Though demand among investors is high, it appears that the sector needs to catch up. More than half of investors would like their money to support companies that contribute to making a more positive society and sustainable environment. But 73% of UK investors have never been offered ethical investment opportunities and 61% would not know where to go for more information on SRI.
Investors also crave more knowledge of what they are investing in and how their money is being used. Female investors in particular are looking for more transparency when investing, with three-quarters (74%) of women surveyed citing this as a key requirement. This is where Triodos Bank delivers, thanks to complete transparency about the organisations within the SRI Funds offered to UK investors.
The rise of ‘resist’ investing
The research also points to a new trend of ‘resist investing’, particularly among younger investors. A third of investors are motivated to invest in an ethical fund because of negative events in the news, rising to 56% of investors aged 18-34. This age group cites climate change-related disasters; the 2008 financial crisis; and the fossil fuel divestment movement as their biggest stimuli.
While the increasing popularity of impact investing is welcome news, it has also sparked debate regarding the rise of ‘impact-washing’ – or as the Global Impact Investing Network defined it, ‘the concern that misuse and dilution of the term impact investing will render it nearly meaningless’.

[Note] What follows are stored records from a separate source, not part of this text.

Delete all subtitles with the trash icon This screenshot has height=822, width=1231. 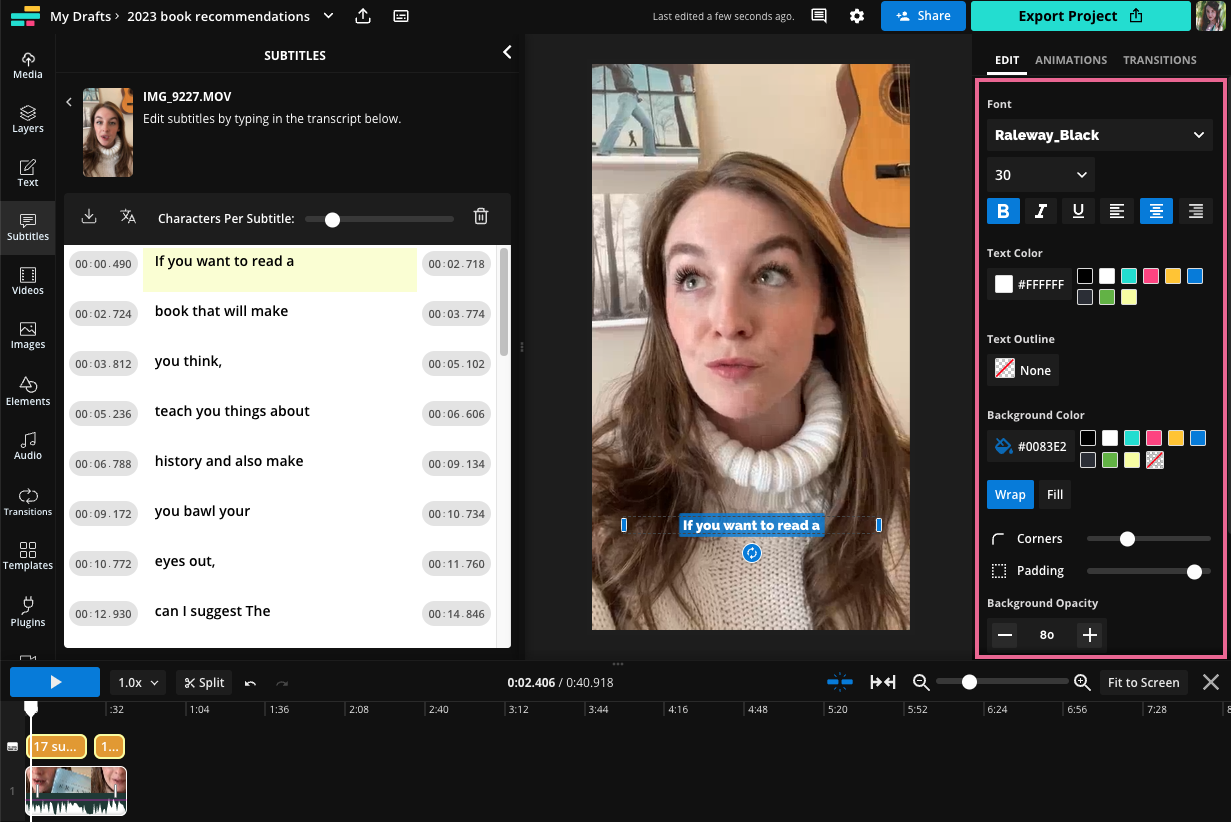point(481,217)
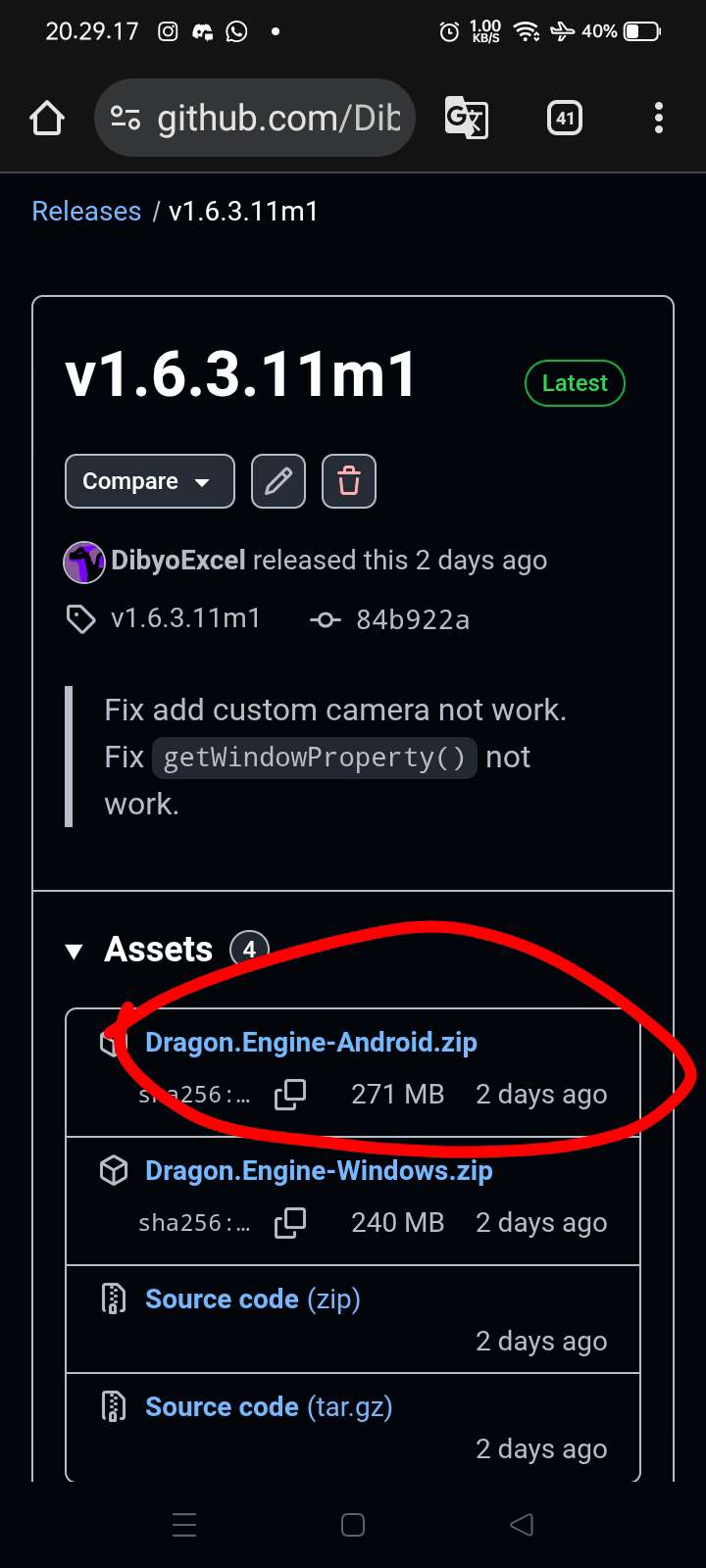Open commit 84b922a
This screenshot has height=1568, width=706.
click(x=412, y=620)
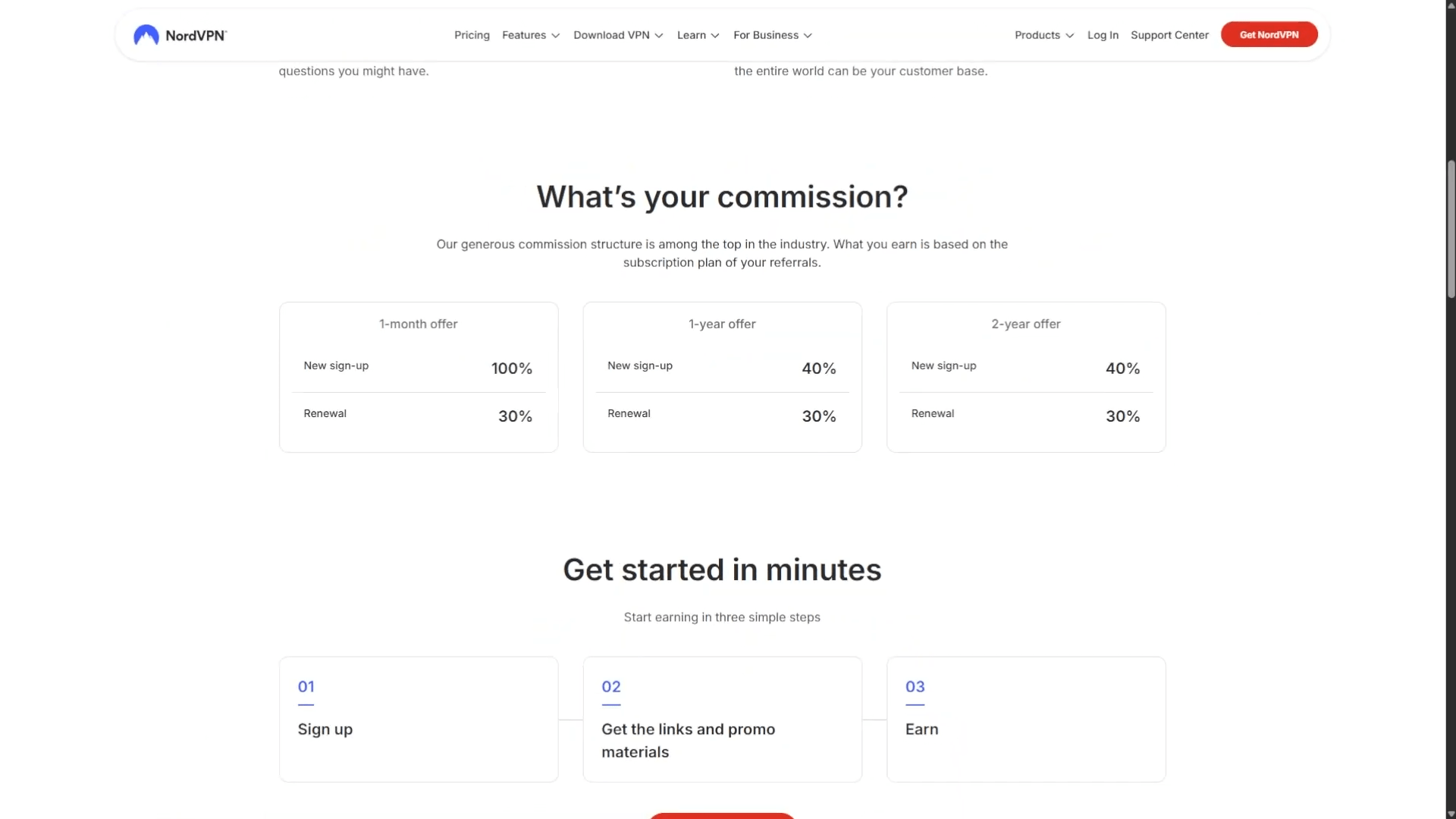
Task: Click the page vertical scrollbar thumb
Action: coord(1451,228)
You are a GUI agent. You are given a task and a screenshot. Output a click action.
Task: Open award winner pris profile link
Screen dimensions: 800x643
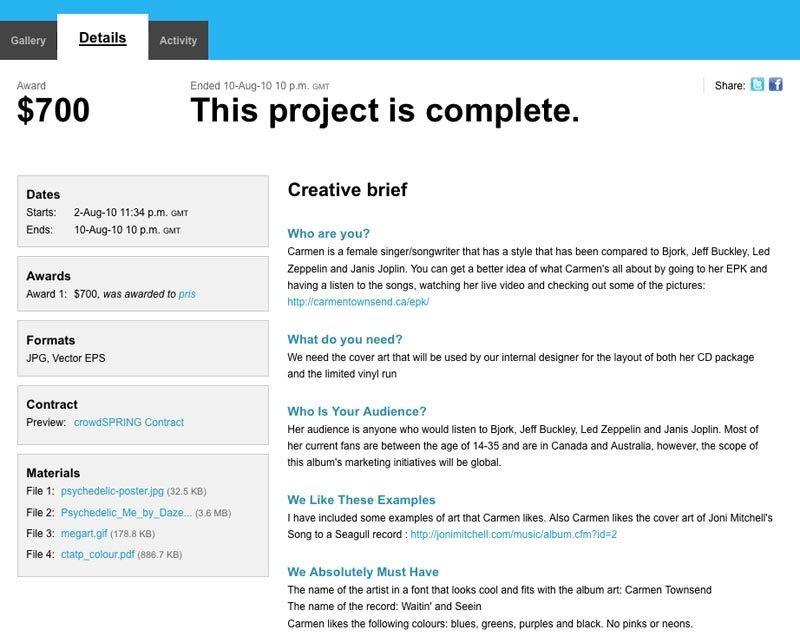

Indeed, according to our research, 45% of investors are worried that some investment funds labelled as SRI are in fact still investing in companies which have a negative impact on society or the environment. Over a third (39%) think SRI funds need to have a tighter criteria.
Bevis Watts, managing director of Triodos Bank UK, said: “Demographic changes, social media and awareness of the challenges facing our planet mean that investors are waking up to the fact that there really is no such thing as a neutral investment. Every investment has an impact on individuals, society and the economy.”
“The Socially Responsible Investing (SRI) market is growing quickly but we must be careful that it isn’t just labelled as sustainable investment on the surface. Otherwise it might come down to just doing things slightly less badly. A best-in-class investment in the tobacco or arms sector is not going to help make our society more sustainable. We encourage all investors to seek out funds that are not only best-in-class, but that apply strict sustainability criteria.”
“There is a real opportunity for investors to seize the power of money for positive change. Now is the time for the sector to step up to the plate and ensure that these opportunities are genuine, measurable and thoughtful.”
“I started investing with Triodos Bank because I wanted to see my money supporting causes and companies that I believe in. I was also keen to actively avoid investing in companies I disagreed with or ones that have a negative social or environmental impact.
Investing with Triodos made sense to me because I get a good return on my investment and my money is having a positive impact and reflecting values”
With SRI funds, capital is at risk and the value of an investment can fall as well as rise, income is variable and not guaranteed, and individuals may get back less than invested.